Example 3: Signup funnel with AI fraud screening
- Hypothesis: AI fraud screen reduces fake accounts while minimally impacting legit signup conversion.
- Unit: User.
- Primary metric: Verified legitimate signups per 1000 visitors (quality-adjusted conversion). Guardrails: false-positive rate on known-good traffic, page load time.
- Design: Stratify by traffic source (ads vs organic). Run 2 weeks to capture source variability.
- Decision: Ship if quality-adjusted conversion rises and false positives stay below threshold.
Design checklist
- Hypothesis is specific, directional, and mechanism-based.
- Unit of randomization avoids contamination.
- Primary, secondary, and guardrail metrics are precisely defined.
- Target MDE is practically meaningful.
- Sample size and runtime cover at least one full cycle.
- Ramp plan and stop conditions are documented.
- Interference, seasonality, and novelty considered.
- Data quality checks (including optional AA) planned.
- Ethics, safety, and abuse guardrails in place.
Exercises
Complete the exercises right on this page in the Exercises section below. Then take the quick test. Note: The quick test is available to everyone; log in to save your progress.
- Exercise 1: Draft a one-page experiment brief for AI reply suggestions.
- Exercise 2: Estimate sample size and runtime with a simple rule-of-thumb.
Common mistakes and self-check
- Mistake: Picking a vague primary metric. Fix: Write the exact formula and unit (e.g., purchases per user per week).
- Mistake: Stopping early on a good day. Fix: Pre-commit runtime; review weekly patterns.
- Mistake: Ignoring guardrails. Fix: Define thresholds that trigger pause.
- Mistake: Over-segmentation fishing for wins. Fix: Pre-register key segments; treat others as exploratory.
- Mistake: Cross-contamination between variants. Fix: Ensure users cannot switch variants mid-test.
Quick self-check
- Can you explain why your primary metric is the right proxy for value?
- Do you know your MDE and why it is practical?
- If results are null, what is your iteration plan?
Practical projects
- Design and document an experiment for switching your search ranking model. Include hypothesis, metrics, MDE, ramp, and stop conditions.
- Create a monitoring dashboard plan: daily guardrail checks and decision readiness criteria.
- Run a mock AA test using past data split into two groups to practice data quality validation.
Learning path
- Before this: Metrics fundamentals, event instrumentation basics.

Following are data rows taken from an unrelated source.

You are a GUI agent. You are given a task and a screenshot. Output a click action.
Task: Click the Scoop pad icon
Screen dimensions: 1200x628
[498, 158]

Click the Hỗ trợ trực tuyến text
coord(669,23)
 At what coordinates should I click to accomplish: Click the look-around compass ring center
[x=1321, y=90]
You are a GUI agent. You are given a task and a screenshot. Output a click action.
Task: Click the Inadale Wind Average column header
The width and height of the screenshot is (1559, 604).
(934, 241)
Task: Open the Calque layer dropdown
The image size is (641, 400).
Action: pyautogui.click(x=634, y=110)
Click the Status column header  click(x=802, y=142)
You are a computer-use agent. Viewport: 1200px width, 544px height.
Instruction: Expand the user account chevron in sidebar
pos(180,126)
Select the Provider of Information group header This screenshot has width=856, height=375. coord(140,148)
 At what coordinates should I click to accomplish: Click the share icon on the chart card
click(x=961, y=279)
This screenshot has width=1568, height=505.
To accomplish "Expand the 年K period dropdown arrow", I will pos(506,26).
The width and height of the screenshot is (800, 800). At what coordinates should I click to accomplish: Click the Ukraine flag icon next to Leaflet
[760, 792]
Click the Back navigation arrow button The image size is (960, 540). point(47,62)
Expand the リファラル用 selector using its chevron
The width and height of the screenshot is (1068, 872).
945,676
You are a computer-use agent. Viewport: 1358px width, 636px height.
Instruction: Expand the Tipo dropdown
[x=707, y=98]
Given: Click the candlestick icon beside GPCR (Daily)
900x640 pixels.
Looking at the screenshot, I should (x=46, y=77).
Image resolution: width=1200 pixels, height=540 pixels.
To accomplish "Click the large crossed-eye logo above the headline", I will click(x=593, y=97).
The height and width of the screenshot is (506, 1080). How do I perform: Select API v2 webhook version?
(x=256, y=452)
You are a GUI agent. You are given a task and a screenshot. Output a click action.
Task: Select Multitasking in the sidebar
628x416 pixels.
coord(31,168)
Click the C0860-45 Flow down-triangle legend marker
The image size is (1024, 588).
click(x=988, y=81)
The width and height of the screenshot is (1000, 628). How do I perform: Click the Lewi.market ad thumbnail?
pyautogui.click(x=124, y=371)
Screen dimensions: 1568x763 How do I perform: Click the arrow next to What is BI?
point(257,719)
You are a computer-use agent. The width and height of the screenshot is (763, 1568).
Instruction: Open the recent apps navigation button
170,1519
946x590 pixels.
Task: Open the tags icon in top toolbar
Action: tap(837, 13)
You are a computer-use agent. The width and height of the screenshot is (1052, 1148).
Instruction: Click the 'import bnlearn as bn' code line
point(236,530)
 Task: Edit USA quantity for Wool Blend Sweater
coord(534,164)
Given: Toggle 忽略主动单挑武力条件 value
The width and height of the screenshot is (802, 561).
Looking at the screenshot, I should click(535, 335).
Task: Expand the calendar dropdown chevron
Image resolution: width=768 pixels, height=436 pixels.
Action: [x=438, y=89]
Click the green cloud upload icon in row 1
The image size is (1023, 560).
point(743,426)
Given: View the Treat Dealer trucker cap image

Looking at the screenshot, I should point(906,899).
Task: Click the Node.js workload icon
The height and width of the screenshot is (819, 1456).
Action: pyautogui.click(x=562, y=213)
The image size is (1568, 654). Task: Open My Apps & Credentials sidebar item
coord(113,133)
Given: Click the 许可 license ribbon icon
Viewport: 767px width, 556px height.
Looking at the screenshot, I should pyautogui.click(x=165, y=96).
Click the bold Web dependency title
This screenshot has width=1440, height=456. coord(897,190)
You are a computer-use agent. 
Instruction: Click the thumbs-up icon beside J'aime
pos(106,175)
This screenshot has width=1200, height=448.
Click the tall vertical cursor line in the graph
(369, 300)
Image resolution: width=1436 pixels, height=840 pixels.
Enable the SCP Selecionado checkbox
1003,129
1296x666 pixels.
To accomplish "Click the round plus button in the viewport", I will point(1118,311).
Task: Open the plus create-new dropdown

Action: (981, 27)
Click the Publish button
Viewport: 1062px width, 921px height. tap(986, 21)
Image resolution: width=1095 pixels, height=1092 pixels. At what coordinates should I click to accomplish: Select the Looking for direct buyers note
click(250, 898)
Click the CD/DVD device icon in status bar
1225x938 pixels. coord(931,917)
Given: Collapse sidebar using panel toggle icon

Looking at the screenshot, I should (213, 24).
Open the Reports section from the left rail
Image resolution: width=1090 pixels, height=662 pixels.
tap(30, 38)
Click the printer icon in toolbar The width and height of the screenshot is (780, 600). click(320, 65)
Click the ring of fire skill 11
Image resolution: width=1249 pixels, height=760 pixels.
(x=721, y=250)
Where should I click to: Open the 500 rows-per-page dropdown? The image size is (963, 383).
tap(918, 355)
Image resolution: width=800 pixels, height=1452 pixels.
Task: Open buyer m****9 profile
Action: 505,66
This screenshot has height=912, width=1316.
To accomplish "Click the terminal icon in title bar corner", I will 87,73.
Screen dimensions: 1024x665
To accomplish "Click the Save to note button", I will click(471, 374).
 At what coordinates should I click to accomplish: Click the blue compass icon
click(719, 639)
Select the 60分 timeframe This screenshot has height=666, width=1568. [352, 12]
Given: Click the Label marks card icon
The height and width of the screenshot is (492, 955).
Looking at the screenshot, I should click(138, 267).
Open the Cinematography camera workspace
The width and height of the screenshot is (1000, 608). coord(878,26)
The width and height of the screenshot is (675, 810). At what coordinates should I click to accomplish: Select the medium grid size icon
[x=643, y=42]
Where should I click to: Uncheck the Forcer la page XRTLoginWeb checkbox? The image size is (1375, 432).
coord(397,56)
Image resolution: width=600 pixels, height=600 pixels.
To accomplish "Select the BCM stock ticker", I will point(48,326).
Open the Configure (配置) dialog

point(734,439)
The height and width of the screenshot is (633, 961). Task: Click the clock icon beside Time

- This subskill: Hypotheses, metrics, units, sample size/runtime, guardrails, and decision-making.
- Next: Advanced experimentation (variance reduction, sequential testing), causal inference for non-experimental data, and multi-armed bandits.
Next steps
- Use the checklist to review an experiment you or your team recently ran.
- Complete the exercises below and take the quick test to confirm understanding.
- Apply these basics to your next AI feature proposal.
Mini challenge
You have 20% of traffic and one week to test a new AI summarization. Your primary metric improves, but p95 latency is 20% worse and abuse flags are slightly up. In 5–7 sentences, outline your decision and immediate follow-ups.